As I understood it, the real problem was that in the expression "a < b" the order of evaluation of "a" and "b" is undefined [Ansi-C, and its derivatives, with a few exceptions only specifies the order of evaluation for operators, not for sub-expressions]. Either side "a" or "b" can be evaluated first.
Given that the seed is the same, assume the RNG will return R1 and R2 over the next two calls in that order. Then the inequality:
(penetration+2d6 < MR+2d6)
can legally be compiled such that the evaluation is either of the following:
penetration+R1 < MR+R2 (left hand side evaluated first)
penetration+R2 < MR+R1 (right hand side evaluated first)
- Which may or may not give different return values.

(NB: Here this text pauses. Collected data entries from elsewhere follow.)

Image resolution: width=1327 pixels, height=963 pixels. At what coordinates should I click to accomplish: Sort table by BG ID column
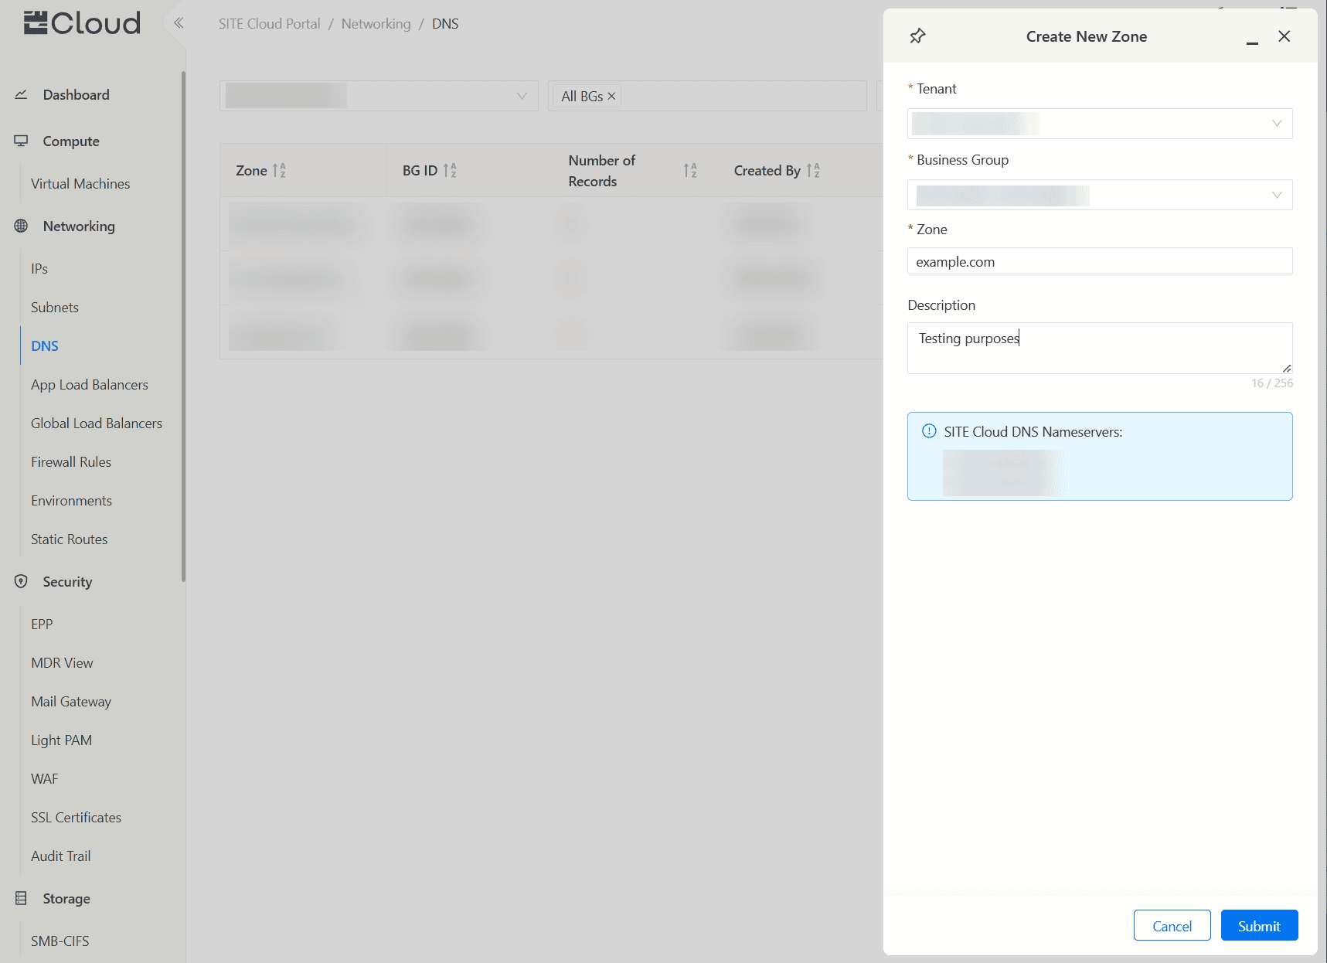(450, 171)
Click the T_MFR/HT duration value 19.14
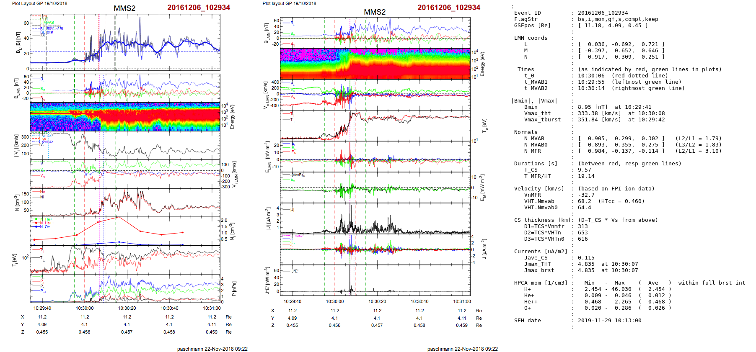Screen dimensions: 756x352 coord(586,176)
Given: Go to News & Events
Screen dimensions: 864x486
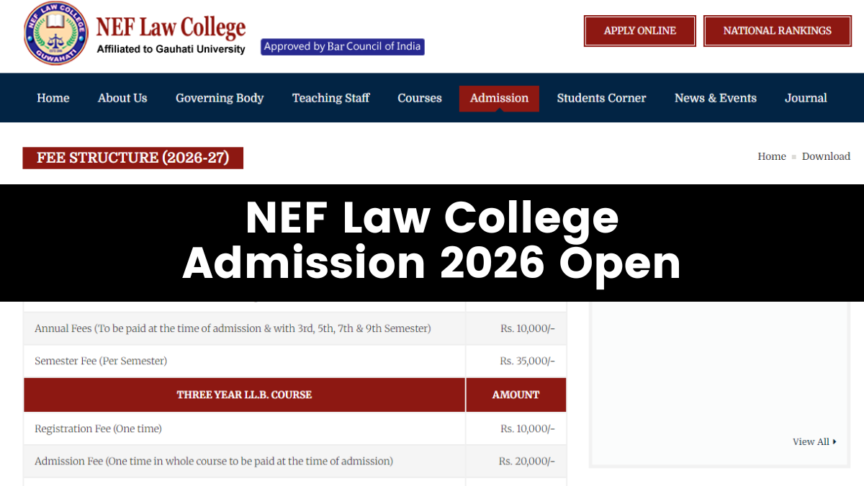Looking at the screenshot, I should click(716, 98).
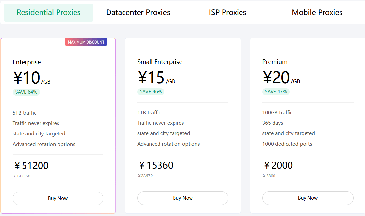Click the 5TB traffic feature line
Screen dimensions: 365x216
click(25, 113)
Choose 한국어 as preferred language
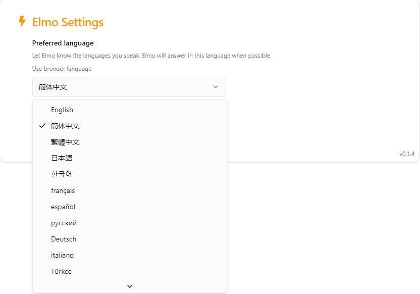This screenshot has width=420, height=294. pos(130,174)
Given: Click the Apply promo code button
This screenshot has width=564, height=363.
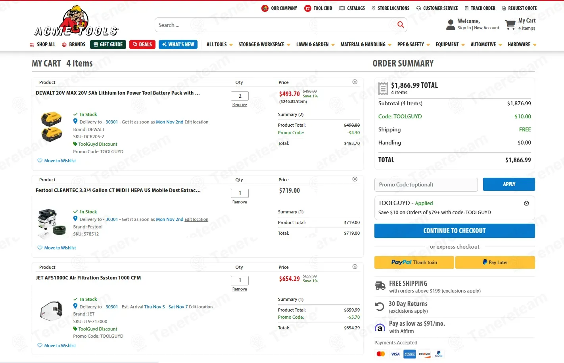Looking at the screenshot, I should pyautogui.click(x=509, y=184).

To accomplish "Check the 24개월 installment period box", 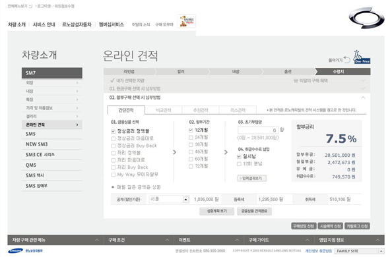I will (191, 137).
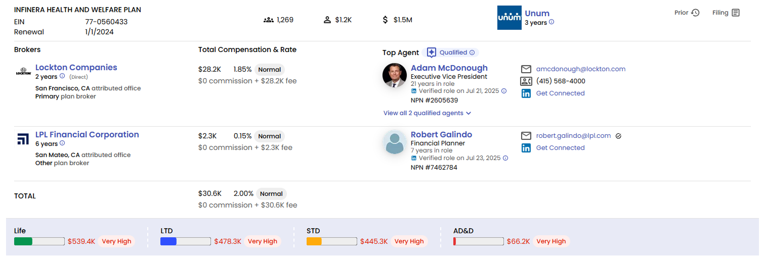Click the phone contact icon beside (415) 568-4000
765x260 pixels.
click(526, 81)
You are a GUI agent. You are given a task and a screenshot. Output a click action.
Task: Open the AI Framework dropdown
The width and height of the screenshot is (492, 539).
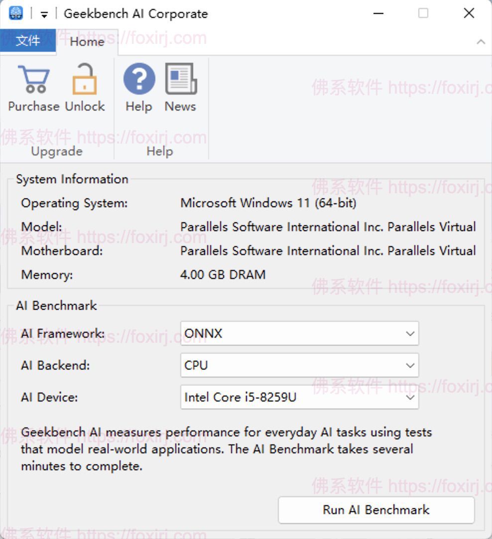[x=410, y=334]
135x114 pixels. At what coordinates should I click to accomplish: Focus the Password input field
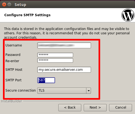tap(55, 55)
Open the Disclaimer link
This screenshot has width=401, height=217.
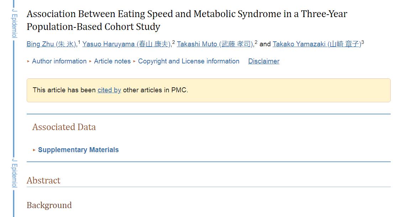[x=264, y=61]
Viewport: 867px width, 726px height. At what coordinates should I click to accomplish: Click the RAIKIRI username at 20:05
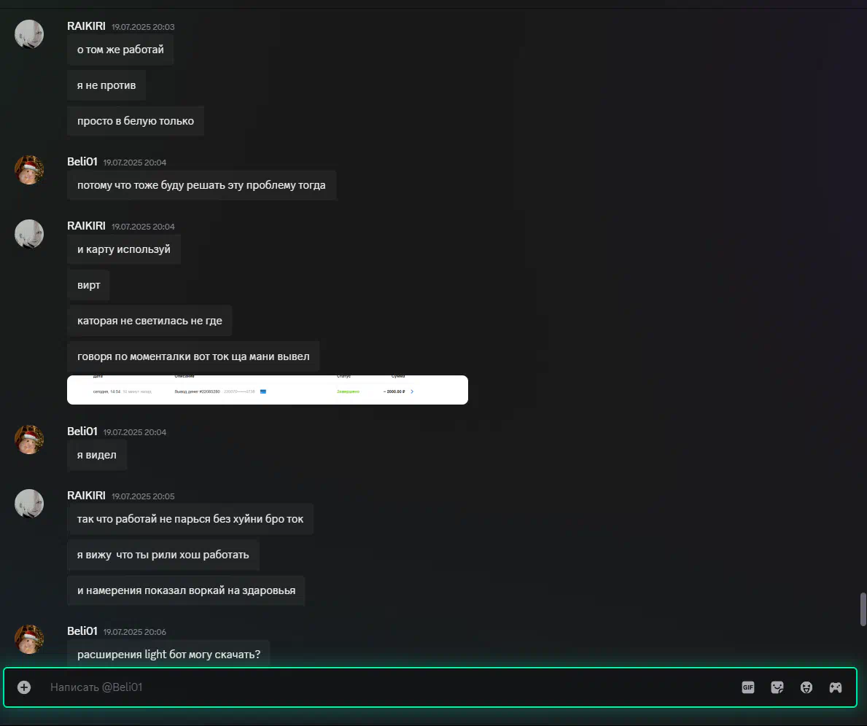coord(86,496)
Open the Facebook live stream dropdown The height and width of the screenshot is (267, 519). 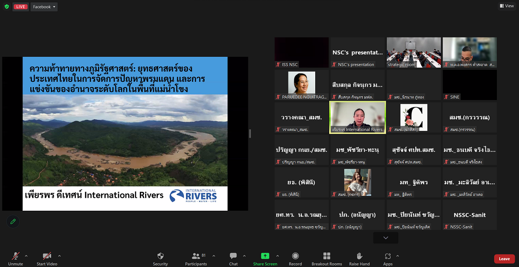pyautogui.click(x=44, y=7)
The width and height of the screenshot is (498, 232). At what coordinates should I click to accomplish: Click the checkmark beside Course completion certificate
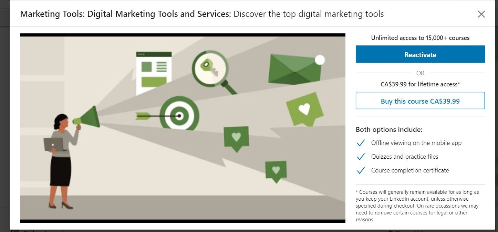pos(361,170)
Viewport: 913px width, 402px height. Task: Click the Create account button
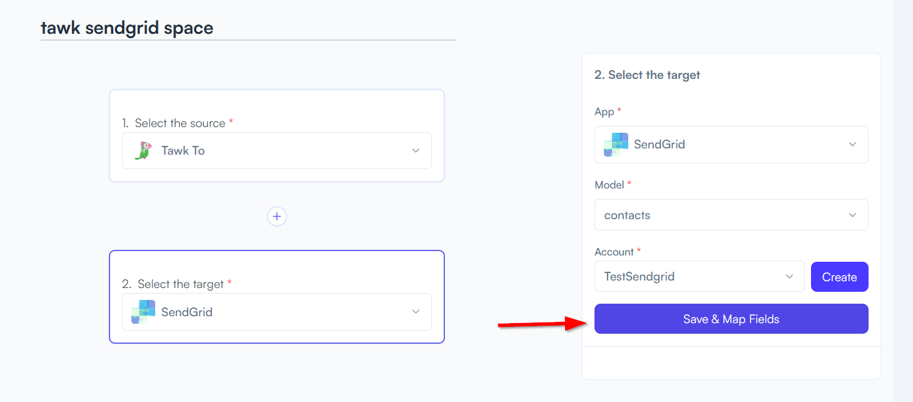tap(839, 277)
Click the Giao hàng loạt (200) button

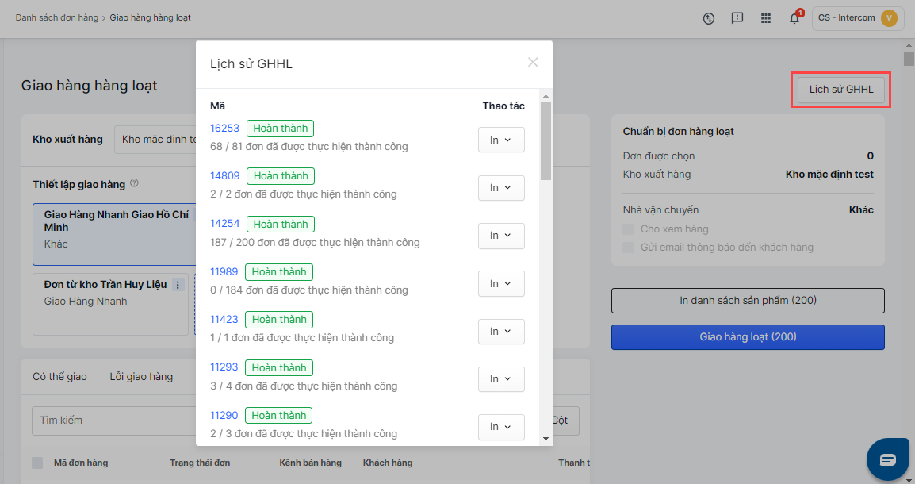[748, 337]
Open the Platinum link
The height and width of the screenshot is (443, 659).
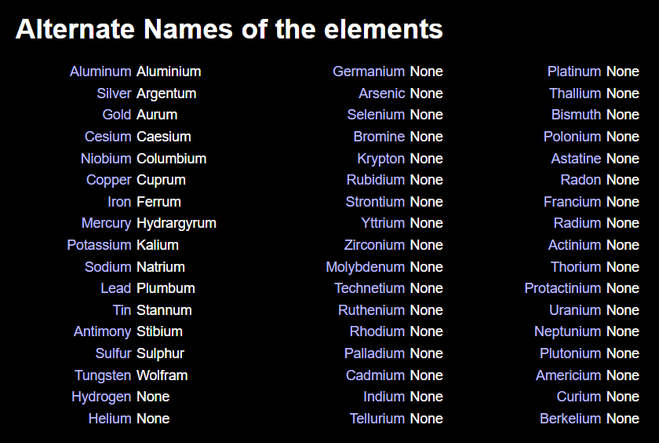click(x=574, y=71)
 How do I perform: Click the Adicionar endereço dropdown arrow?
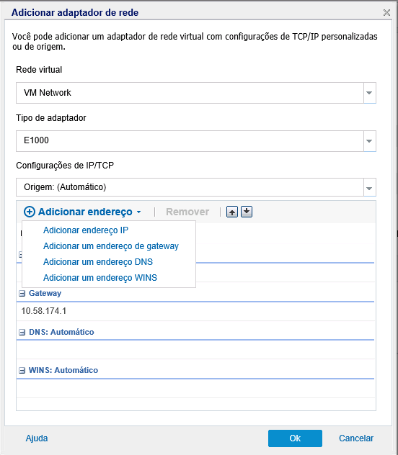[139, 212]
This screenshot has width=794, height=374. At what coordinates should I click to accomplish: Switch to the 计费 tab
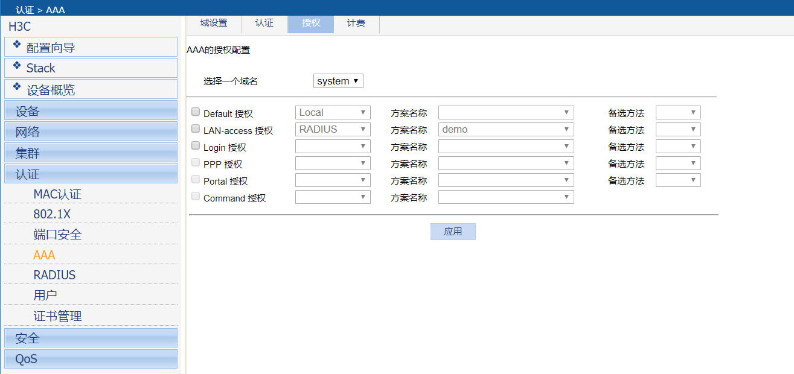click(356, 23)
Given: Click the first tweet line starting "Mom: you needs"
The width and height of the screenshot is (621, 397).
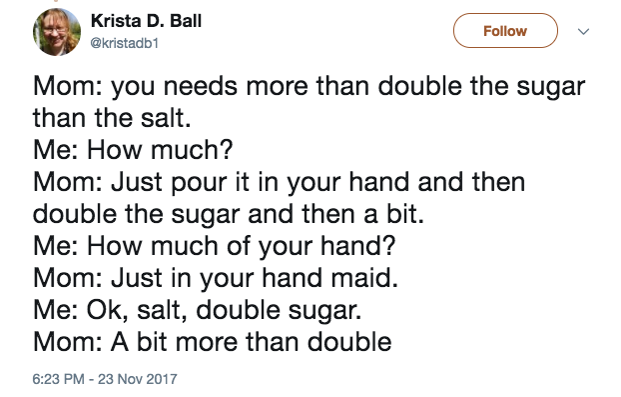Looking at the screenshot, I should [x=309, y=86].
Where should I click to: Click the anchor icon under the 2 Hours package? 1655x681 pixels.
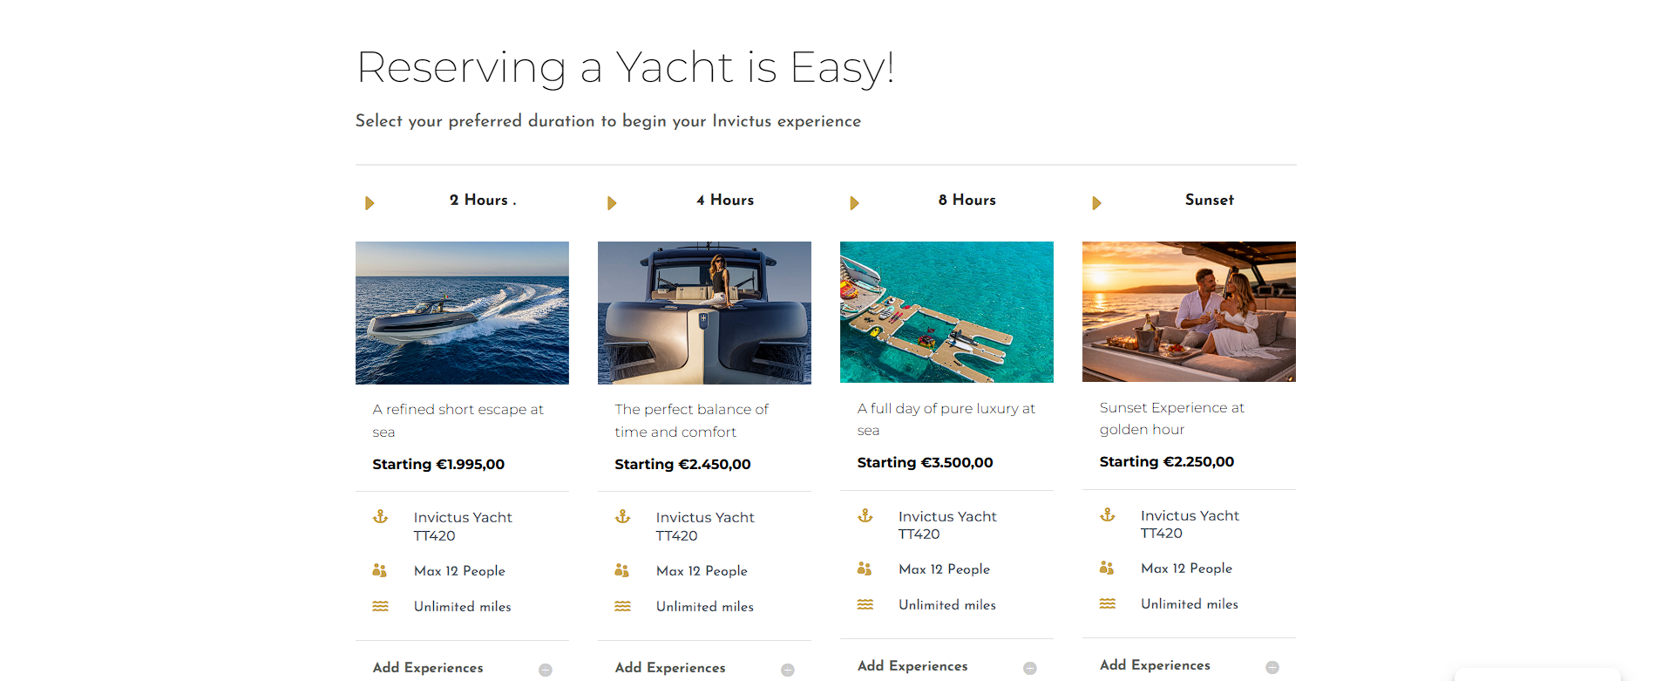point(381,517)
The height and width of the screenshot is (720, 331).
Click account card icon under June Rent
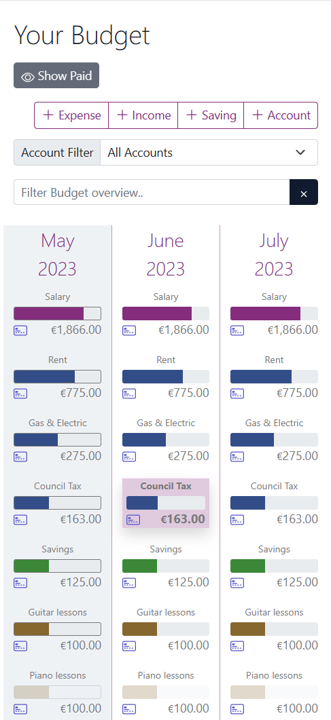[x=128, y=394]
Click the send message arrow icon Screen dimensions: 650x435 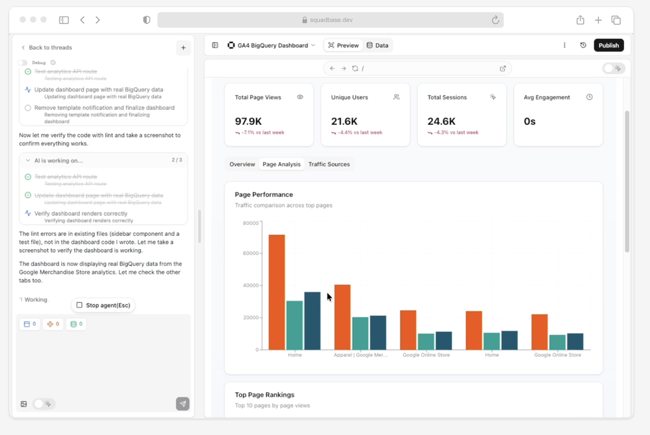[x=183, y=404]
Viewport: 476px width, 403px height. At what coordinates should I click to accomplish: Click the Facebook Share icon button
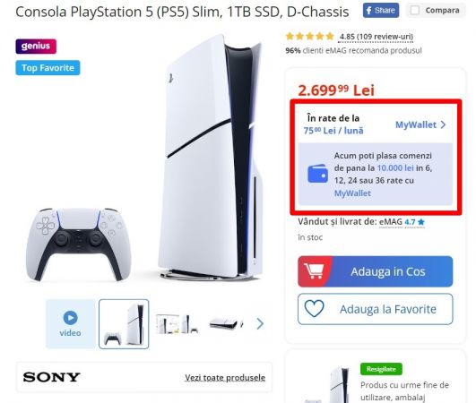click(381, 11)
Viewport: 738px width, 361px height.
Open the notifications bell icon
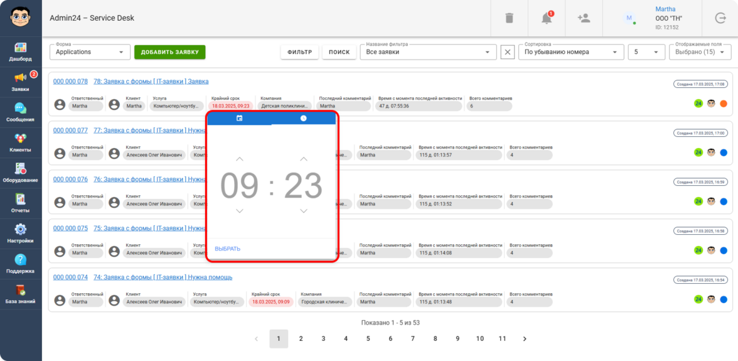coord(547,18)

Changing the inequality as AStott suggested, to
penetration < MR+2d6-2d6
would not necessarily solve the problem either, as the order of evaluation of the two 2d6 function calls is not defined either. (The order of the addition and subtraction is, but not the order of evaluation of the sub-expressions)
If you are in doubt, split such expressions over multiple commands independently evaluated. A bad optimizer may still hurt you, but at least you won't be bitten by the "undefined evaluation order", which is nobody's fault but your own. Or, to quote Kernigham & Ritchie:
Quote:
The moral is that writing code that depends on order of evaluation is a bad programming practice in any language. Naturally, it is necessary to know what things to avoid, but if you don't know how they are done on various machines, you won't be tempted to take advantage of a particular implementation.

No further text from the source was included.